The SandTrap sandbox implements the CommonJS module system. Like with NodeJS, any file loaded into the sandbox can export functionality via modules.exports or via exports. When execution of the file is done, the value of modules.exports is returned as the result of the execution. Initially, modules.exports contains a modifiable object that can be replaced with any other value. For example, it is not uncommon to replace the object with a function acting like a functor, i.e., a function that takes a number of arguments and returns a module. As for CommonJS exports always points to the initial exports object.
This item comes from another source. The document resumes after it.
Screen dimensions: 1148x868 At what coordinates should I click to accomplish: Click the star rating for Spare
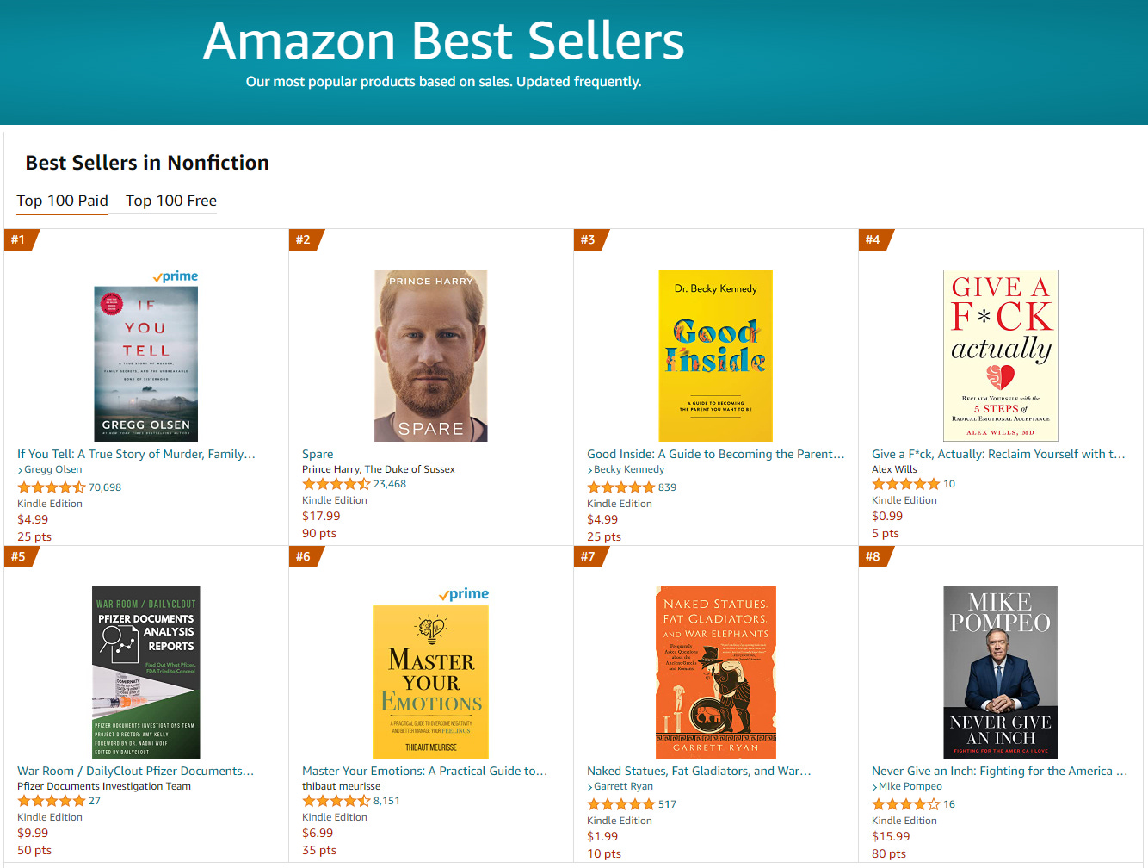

Consider the following functor stored in a file called export.js:

module.exports = function Functor(context) {

  context.readwrite += context.read;
  console.log("context.secret", context.secret);
  console.log("context", context);

}

If we load the export.js file as a module (using LoadAsModule), getting back and calling the functor providing a shared context object,

let mod = box.LoadAsModule("export.js");
mod({ readwrite : "Hello", read : "World!", secret : "Drmhze6EPcv0fN_81Bj-nA" });

we get the following result:

context.secret Drmhze6EPcv0fN_81Bj-nA
context {
  readwrite: 'HelloWorld!',
  read: 'World!',
  secret: 'Drmhze6EPcv0fN_81Bj-nA'
}

We can see how the readwrite property has been updated, and how the secret and the entire context object are printed. The policy guarding context object is found in the export.js.json file, named after the file that was loaded as a module. The file contains an entity policy for the returned module.exports, which in this case is a function (the functor).

{
  "type": "decontextify",
  "call": {
    "allow": true,
    "thisArg": {},
    "arguments": [
      {
        "properties": {
          "readwrite": {
            "read": true,
            "readPolicy": "export.js[0]/readwrite",
            "write": true,
            "writePolicy": "export.js[0]/readwrite"
          },
          "__proto__": {
            "read": true,
            "readPolicy": "export.js[0]/__proto__"
          },
          "read": {
            "read": true,
            "readPolicy": "export.js[0]/read"
          },
          "secret": {
            "read": true,
            "readPolicy": "export.js[0]/secret"
          }
        }
      }
    ],
    "result": {}
  }
}

We can see that the policy controlling the context object passed to the functor occurs as the first argument in the argument array. It is an entity policy that gives read access to the properties readwrite, read and secret. If we modify the policy to disallow reading the secret property and rerun the code, we get the following result:

Contextify read action on path export.js[0]/secret denied.
context.secret undefined
context {
  readwrite: 'HelloWorld!',
  read: 'World!',
  secret: 'Drmhze6EPcv0fN_81Bj-nA'
}

The read of context.secret is denied and gives a warning. The resulting value is undefined as indicated by the output. However, when we print the entire context object using console.log, we can still observe the secret. That is because console.log is a host function and context is a host object.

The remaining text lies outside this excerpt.